I know this as I come from a country that kills 200,000 unborn babies each year but thinks hunting Foxes is cruel and unusual.
Well, that and the fact that the states generally don't have the guts to actually legalize pot entirely. They wuss their way into 'medical' marijuana, which is silly tapdancing, or they decriminalize, which is like saying that you can have a couple cookies but can't buy a jarful...or that you can have 500 rounds of ammo but 1000 is just too dangerous. It sure would be nice if just one of these states would grow the cojones to stop paying hundreds of cops to enforce consensual crimes, and tax those income streams instead like they do every other one.
I also recommend her other book, "PC MD".
Right. Nobody uses Hydrocodone, Oxycontin, Valium, Codeine, pseudophedrine, or any of the prescription amphetamines or barbiturates for anything other than their "intended" uses.
I'm not suggesting that states legalize. After all, this decision says they can't. I'm suggesting that states defund their own drug enforcement efforts on grounds of preemption, thereby making enforcement a huge, overpriced federal rathole. Let's see how long Republicans would put up with that.

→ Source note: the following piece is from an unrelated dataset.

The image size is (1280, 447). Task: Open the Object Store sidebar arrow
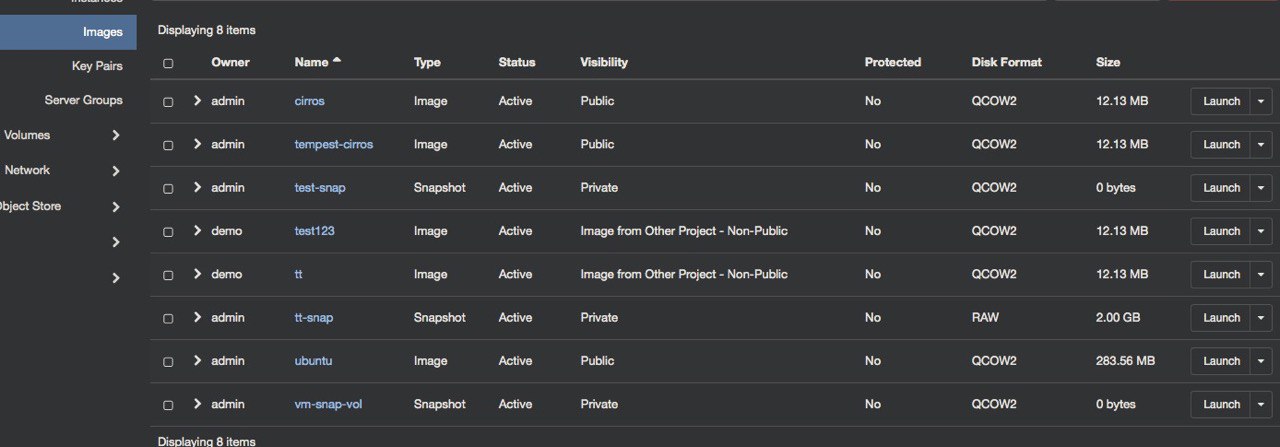(116, 207)
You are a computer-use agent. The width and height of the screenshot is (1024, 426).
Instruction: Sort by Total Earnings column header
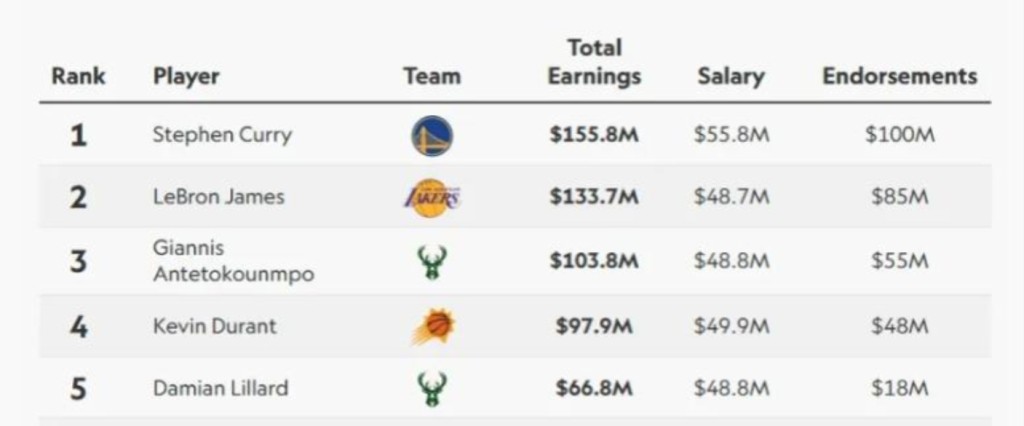coord(594,62)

Of course they can. The states could legalize all kinds of behavior that are illegal under Federal laws. According to this horrid decision, the Federal law would trump the state's laws, but the Feds would have to do the prosecuting as no state laws would have been broken.
If that were to happen the Fed would not enforce, they would force the state to enforce by withholding all funding for anything, then the state would refuse to pay taxes, then they secede. I don't think we're going to have a civil war over pot. Never happen. Besides the states make good money fining little pot smokers.
Nope, Roe asserts a 'generalized right of privacy' 'reasoning' on the basis of some mystical mumbo-jumbo about 'penumbrae emanating from' amendments to the Constitition.
A way back to sensible jurisprudence, if not to limitations on abortion is to start pressing manifest conflict between the reasoning in the medical marijauna case and Roe.